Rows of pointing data
※ ※ ※

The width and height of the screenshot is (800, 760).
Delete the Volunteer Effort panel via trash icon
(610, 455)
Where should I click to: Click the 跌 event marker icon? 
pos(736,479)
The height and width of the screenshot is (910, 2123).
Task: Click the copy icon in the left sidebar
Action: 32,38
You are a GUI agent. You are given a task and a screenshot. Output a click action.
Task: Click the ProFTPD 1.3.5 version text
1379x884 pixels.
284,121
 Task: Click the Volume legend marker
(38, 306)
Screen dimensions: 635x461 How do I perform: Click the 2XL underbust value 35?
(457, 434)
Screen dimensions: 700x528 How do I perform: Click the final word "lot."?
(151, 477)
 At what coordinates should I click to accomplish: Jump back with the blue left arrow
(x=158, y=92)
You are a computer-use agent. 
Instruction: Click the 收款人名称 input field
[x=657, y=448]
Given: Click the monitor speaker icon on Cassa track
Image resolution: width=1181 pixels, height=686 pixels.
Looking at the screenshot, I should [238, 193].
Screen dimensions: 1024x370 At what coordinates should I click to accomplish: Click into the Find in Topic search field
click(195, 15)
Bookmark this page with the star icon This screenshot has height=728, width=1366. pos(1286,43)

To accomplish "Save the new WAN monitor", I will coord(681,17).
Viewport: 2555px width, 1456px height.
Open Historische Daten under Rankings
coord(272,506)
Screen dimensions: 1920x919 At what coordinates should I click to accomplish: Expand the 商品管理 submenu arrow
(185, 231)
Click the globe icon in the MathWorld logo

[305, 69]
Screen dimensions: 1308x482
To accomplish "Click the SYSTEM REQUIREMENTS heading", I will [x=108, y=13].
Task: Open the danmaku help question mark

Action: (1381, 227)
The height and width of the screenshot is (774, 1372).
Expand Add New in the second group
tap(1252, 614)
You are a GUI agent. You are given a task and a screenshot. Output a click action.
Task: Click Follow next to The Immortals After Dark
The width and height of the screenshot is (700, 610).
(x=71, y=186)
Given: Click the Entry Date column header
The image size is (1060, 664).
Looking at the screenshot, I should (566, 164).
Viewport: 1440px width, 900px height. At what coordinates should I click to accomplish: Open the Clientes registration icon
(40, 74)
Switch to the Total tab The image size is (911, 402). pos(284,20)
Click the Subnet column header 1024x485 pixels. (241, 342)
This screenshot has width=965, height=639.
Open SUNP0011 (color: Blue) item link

※ ※ ※

Can you rewrite the data above so that each "Screen dimensions" becomes "Screen size", with every other line left as it is?

Response to the task.
The width and height of the screenshot is (800, 760).
Delete the Volunteer Effort panel via trash icon
(610, 455)
Where should I click to: Click the 跌 event marker icon? 
pos(736,479)
The height and width of the screenshot is (910, 2123).
Task: Click the copy icon in the left sidebar
Action: 32,38
You are a GUI agent. You are given a task and a screenshot. Output a click action.
Task: Click the ProFTPD 1.3.5 version text
1379x884 pixels.
284,121
 Task: Click the Volume legend marker
(38, 306)
Screen size: 635x461 How do I perform: Click the 2XL underbust value 35?
(457, 434)
Screen size: 700x528 How do I perform: Click the final word "lot."?
(151, 477)
 At what coordinates should I click to accomplish: Jump back with the blue left arrow
(x=158, y=92)
You are a computer-use agent. 
Instruction: Click the 收款人名称 input field
[x=657, y=448]
Given: Click the monitor speaker icon on Cassa track
Image resolution: width=1181 pixels, height=686 pixels.
Looking at the screenshot, I should [238, 193].
Screen size: 1024x370 At what coordinates should I click to accomplish: Click into the Find in Topic search field
click(195, 15)
Bookmark this page with the star icon This screenshot has height=728, width=1366. pos(1286,43)

To accomplish "Save the new WAN monitor", I will coord(681,17).
Viewport: 2555px width, 1456px height.
Open Historische Daten under Rankings
coord(272,506)
Screen size: 1920x919 At what coordinates should I click to accomplish: Expand the 商品管理 submenu arrow
(185, 231)
Click the globe icon in the MathWorld logo

[305, 69]
Screen size: 1308x482
To accomplish "Click the SYSTEM REQUIREMENTS heading", I will [x=108, y=13].
Task: Open the danmaku help question mark

Action: (1381, 227)
The height and width of the screenshot is (774, 1372).
Expand Add New in the second group
tap(1252, 614)
You are a GUI agent. You are given a task and a screenshot. Output a click action.
Task: Click Follow next to The Immortals After Dark
The width and height of the screenshot is (700, 610).
(x=71, y=186)
Given: Click the Entry Date column header
The image size is (1060, 664).
Looking at the screenshot, I should (566, 164).
Viewport: 1440px width, 900px height. At what coordinates should I click to accomplish: Open the Clientes registration icon
(40, 74)
Switch to the Total tab The image size is (911, 402). pos(284,20)
Click the Subnet column header 1024x485 pixels. (241, 342)
This screenshot has width=965, height=639.
Open SUNP0011 (color: Blue) item link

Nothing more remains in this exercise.